Heisman Trophy winner donates $1 million to Notre Dame
Observer Staff Report | Thursday, November 29, 2018
Notre Dame alum and 1964 Heisman Trophy winner John Huarte and his wife, Eileen, donated $1 million to the University in order to found “an endowment for grants-in-aid” for student-athletes, Notre Dame announced in a press release Saturday.
Having assisted the University’s Joyce Grants-in-Aid Program for many years, the Huarte’s have donated a total of $1.5 million to athletic scholarships.
Jack Swarbrick, University vice president and director of athletics, praised the Huarte family for their donation and their involvement in the community.

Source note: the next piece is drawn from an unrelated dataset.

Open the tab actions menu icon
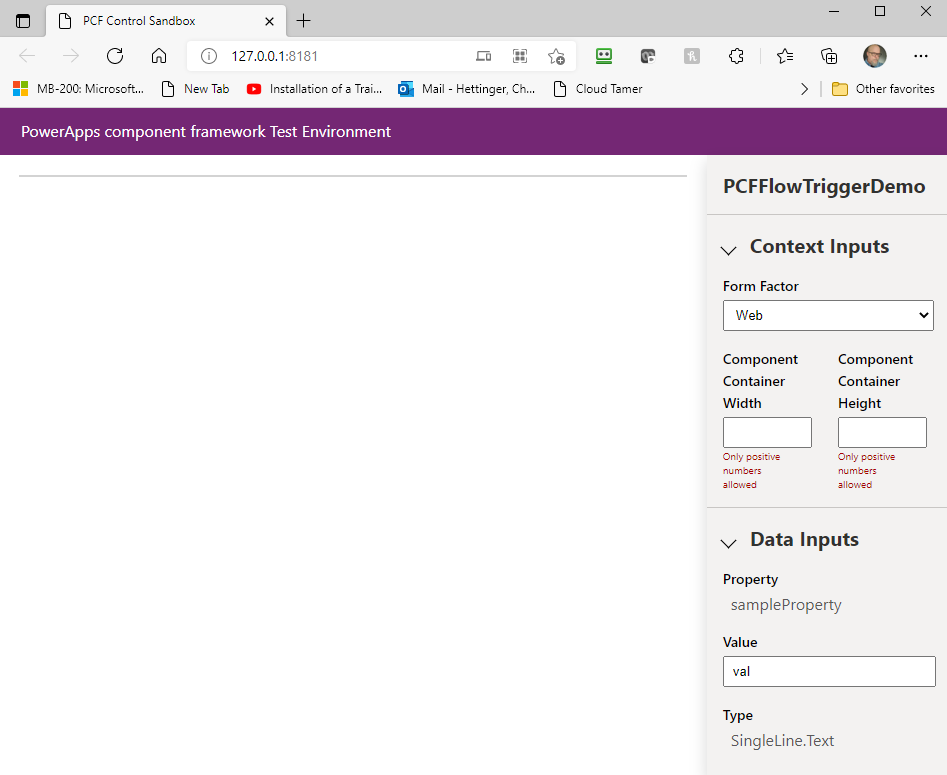This screenshot has width=947, height=775. tap(23, 21)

“John and Eileen’s gift adds another chapter to their storied legacy at Notre Dame,” Swarbrick said in the release. “John’s accolades as a student-athlete are well-documented and have earned him a rightful place in Notre Dame lore. But it’s the commitment of John and Eileen to their family, their business and other Fighting Irish student-athletes that truly speaks to who they are. We thank them for this tremendous gift, which ensures stories like John and Eileen’s will continue for generations to come.”
As a child, John would listen to Notre Dame football games on the radio while working at his father’s citrus farm in Anaheim, Calif., according to the release. He entered the University in 1961, and helped the team achieve a 9-1 record during his senior year.

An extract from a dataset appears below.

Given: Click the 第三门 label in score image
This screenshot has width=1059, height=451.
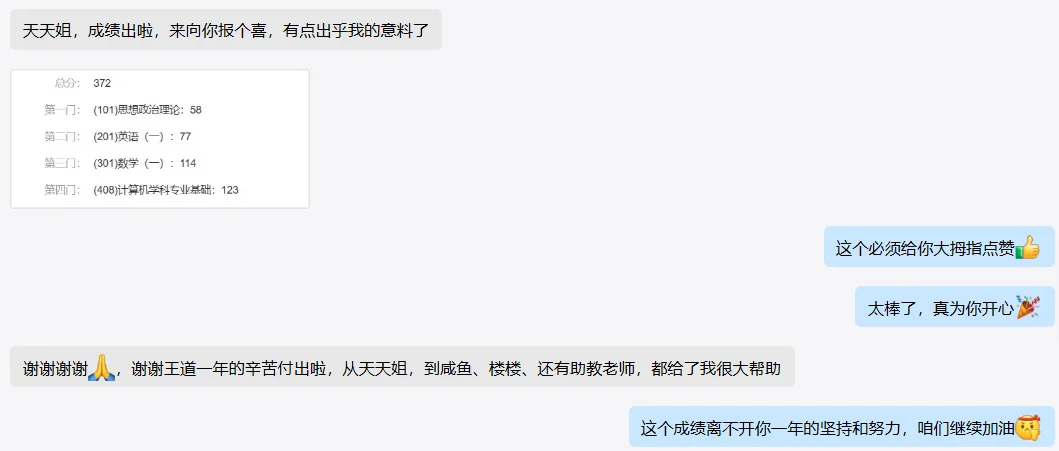Looking at the screenshot, I should tap(62, 163).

As the result of his performance that season, John became the sixth Notre Dame player to earn the Heisman Trophy. According to the release, John also earned consensus first-team All-America honors and UPI Player of the Year. In 2005, he was inducted into the College Football Hall of Fame.
John said he was inspired to donate to Notre Dame in honor of his role models in the football program.

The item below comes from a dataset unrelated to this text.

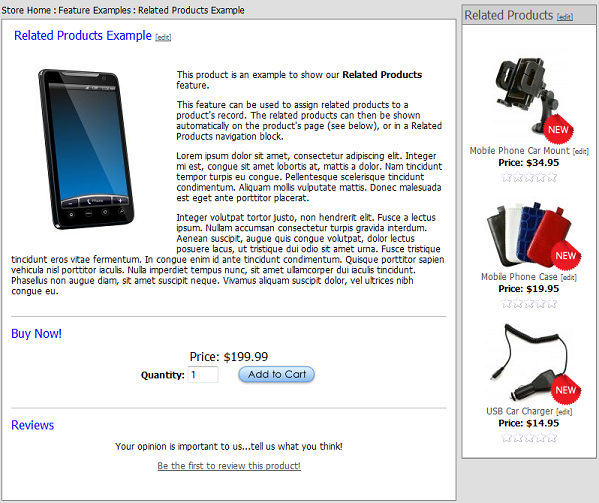
Task: Add the product to cart
Action: click(x=277, y=374)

“You can’t pay it back; you can only pay it forward,” he said in the release. “For me, it goes back to some of the group I learned from, guys from the ‘40’s and ‘50’s. Leon Hart, Johnny Lujack, Johnny Lattner — those guys were great about coming back and being involved with the program and setting an example. I always wanted to be like them. It just so happens football was my mainstay. But all the sports at Notre Dame, from track, to fencing, to baseball, represent the University so well and are deserving of support. We felt it was important to help them all.”
In the 1965 American Football League draft, he was a second-round selection of the New York Jets, according to the release. He later played professionally for several teams, including the Philadelphia Eagles, Boston Patriots, Kansas City Chiefs, Minnesota Vikings and Chicago Bears. In 1975, the final year of his career, he played for Memphis of the World Football League.